Jakarta, FORTUNE – Penyedia layanan hospitality, Bobobox, baru saja memperluas jangkauan bisnisnya ke sektor kuliner via lini bisnis Boboeatery, dengan membuka restoran pertamanya, Nilagiri, di Vila Riung Gunung, Puncak, Kabupaten Bogor.
Co-Founder dan CEO Bobobox, Indra Gunawan, menilai kawasan pegunungan menjadi titik temu ideal antara waktu berkumpul keluarga, layanan ramah, dan sajian kuliner.
“Vila ini pernah menjadi tempat singgah dan beristirahat, sekaligus menerima dan menjamu tamu. Melalui Nilagiri, kami ingin meneruskan esensi tersebut agar kembali dapat dikenal dan dirasakan oleh lebih banyak orang,” kata Indra.
Vila Riung Gunung memiliki nilai sejarah karena dibangun di bawah arahan Mantan Presiden Soekarno dengan Soedarsono sebagai arsiteknya pada kurun 1955-57.
Menteri Kebudayaan, Fadli Zon, menyambut positif reaktivasi vila bersejarah tersebut.
“Ini merupakan salah satu bangunan yang bersejarah. Mudah-mudahan ini juga bisa memberi manfaat bagi masyarakat sekitar dan semakin banyak wisatawan, baik domestik maupun internasional,” ujar Fadli melalui keterangan resmi yang dikutip Kamis (20/8).
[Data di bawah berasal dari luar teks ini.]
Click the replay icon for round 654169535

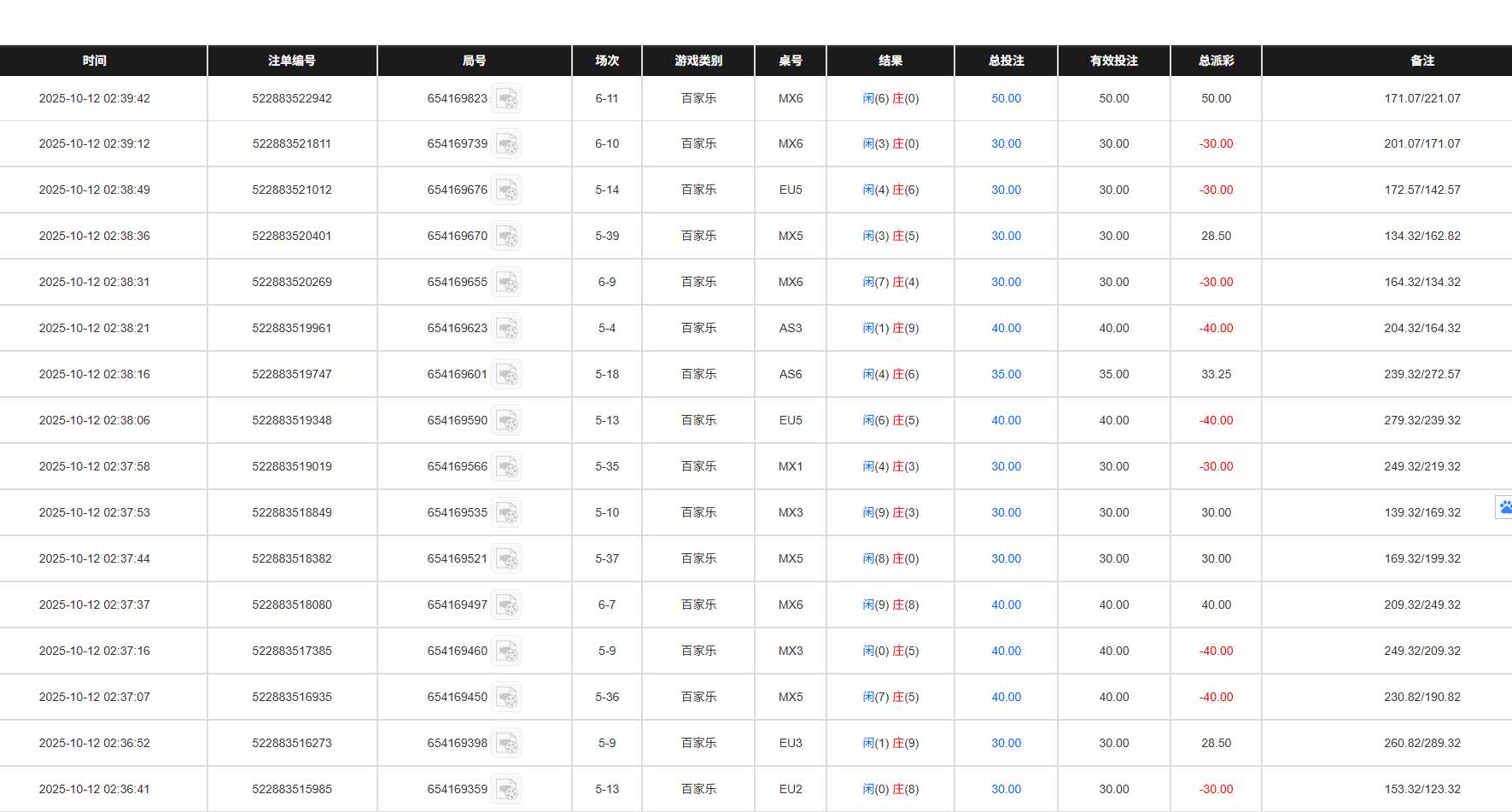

Restoran tersebut menghadirkan sejumlah signature menu, seperti Ayam Goreng Sambal Embe, Ikan Goreng Sambal Aceh, dan Panekuk.
Kehadiran Nilagiri memperkuat portofolio Boboeatery dalam menciptakan ruang baru pengembangan pengalaman hospitality. Sebelumnya, Boboeatery telah meluncurkan Bobodeli Express yang menyajikan berbagai minuman dan pastry.
Penetrasi ke bisnis F&B ini ditopang oleh rekam jejak operasional perseroan melalui pengoperasian lebih dari 1.700 kamar di 39 lokasi di Indonesia melalui jaringan Bobopod, Bobocabin, dan Boboliving.
Bobobox mempertahankan tingkat rata-rata okupansi di atas 75 persen. Selain itu, efisiensi berbasis teknologi mendukung pengalaman transaksi yang seamless, dengan sekitar 70 persen tamu melakukan pemesanan langsung melalui aplikasi digital.